23. It is pertinent to note that payment of an amount of INR 38 crores by ECL to the appellant was not made on account of any contractual obligation. The said payment was made on 20.07.2017 in its capacity as a promotor of ESL. Such payment by itself does not give rise to any contract of guarantee, particularly when there is no contractual obligation of guarantee in the Deed of Undertaking.

24. It is well settled in law, that, pleadings must be read as a whole and cannot be read selectively out of context or in isolation. The appellant had initiated an action to enforce the mortgage security created by ECL in favour of SREI. In the aforesaid proceeding, ECL in its pleadings stated that it has given a guarantee which is limited to the mortgaged property with no personal recourse to ECL. The reliance of the appellant on the decisions of Nagindas Ramdas and Mumbai International Airport Pvt.
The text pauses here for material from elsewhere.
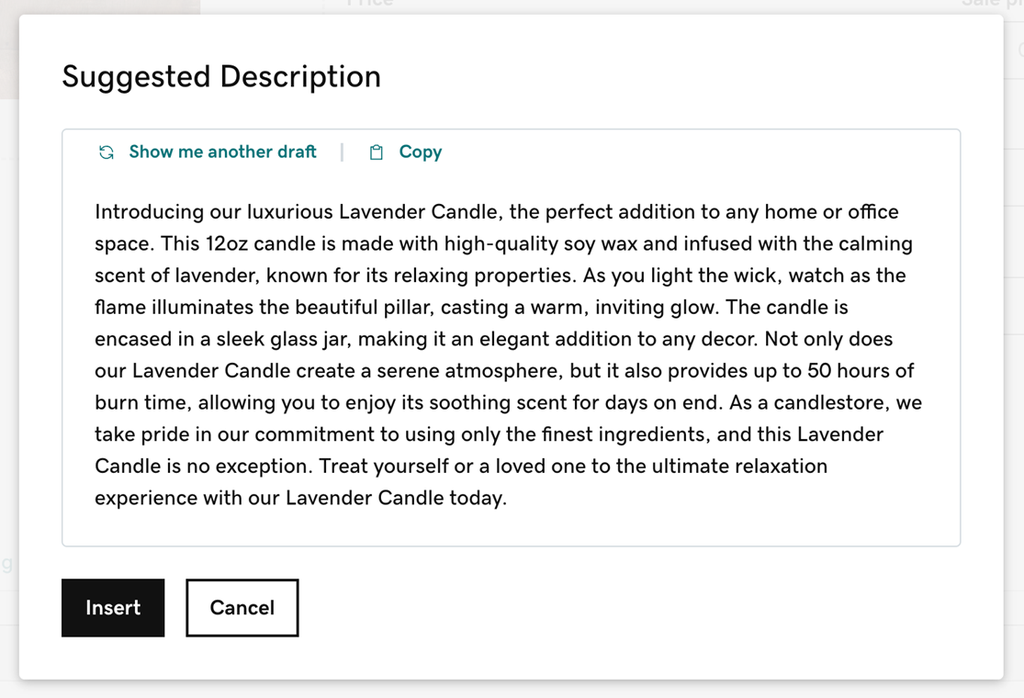Click the refresh arrows icon for another draft
The width and height of the screenshot is (1024, 698).
(x=106, y=152)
Ltd., is misconceived, as the aforesaid decisions are an authority for the proposition that if admissions are true and clear, they are the best proof of facts, admitted in the context of Section 58 of the Indian Evidence Act, 1872. Therefore, the aforesaid decisions have no application to the fact situation of the case.

(ix) CONCLUSION

25. For the aforementioned reasons, we concur with the concurrent findings of NCLT and NCLAT that Clause 2.2 of the Deed of Undertaking does not constitute a contract of guarantee and that ECL cannot be treated as guarantor for the financial facilities availed by ESL. We, therefore, do not find any infirmity in the impugned judgment warranting interference in this appeal.

26. In the result, the appeal is dismissed. There shall be no order as to costs.